• [Required task 1] In the post about education week on South Caicos, where was the ecumenical service held?

----------

02 March 2010

Education Week

This week is "education week" on South Caicos, and there are several events taking place associated with it. Today there was an ecumenical service at the Methodist Church. It's the sort of thing I would normally avoid, but a few of our students were asked to perform, so I attended. The place was packed and I actually ended up standing outside one of the side doors (which made it all the more easy to slip away after their performance).

The event opened with a song by some of the local school children.

Various members of the community (religious figures, teachers, government officials) stood before the people in attendance (mostly students from the schools and their teachers) and extolled the virtues and importance of education. I was struck by the number of young children (about 3-9 years old) on the island. I'd never seen them all gathered in one spot before. The number of older students was considerably lower and the generation between 20 and 30 is almost non-existent. This, I believe, is less because of a growing population and more because the economy here is stagnant and development is stalled. The moment people are old enough to leave home, they do.

This was actually one of the themes of the day's event. The students were told of the importance of not only staying committed to their education, but also remaining committed to their community. They were told they would likely need to leave the island to achieve higher levels of education, but that they should remember South Caicos and return to improve their home. Judging by the missing generation, this doesn't currently seem to be happening.

The other thing that made the event stand apart from anything you might encounter in the United States was how it was conducted. It was more of a sermon where the kids were preached to than an assembly of motivational speakers. I can't imagine the uproar that would come if somebody tried to put this sort of thing on in the US public school system. But we're not in the United States, and this is a highly religious community. (Just last night Jessee and I were trying to count how many churches there are on this island. We were able to list 9 off the top of our heads and we're confident we didn't get them all. And that's for a population of about 1500.)

----------

• [Required task 2] Reproduce the rows below without changing a single character.

• [Available data]
----------

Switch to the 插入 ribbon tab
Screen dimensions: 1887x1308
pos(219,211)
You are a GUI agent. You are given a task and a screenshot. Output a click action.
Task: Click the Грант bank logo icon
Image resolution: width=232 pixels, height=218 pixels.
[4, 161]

----------

• [Exercise answer 1] At the Methodist Church.

• [Exercise answer 2]
Switch to the 插入 ribbon tab
Screen dimensions: 1887x1308
pos(219,211)
You are a GUI agent. You are given a task and a screenshot. Output a click action.
Task: Click the Грант bank logo icon
Image resolution: width=232 pixels, height=218 pixels.
[4, 161]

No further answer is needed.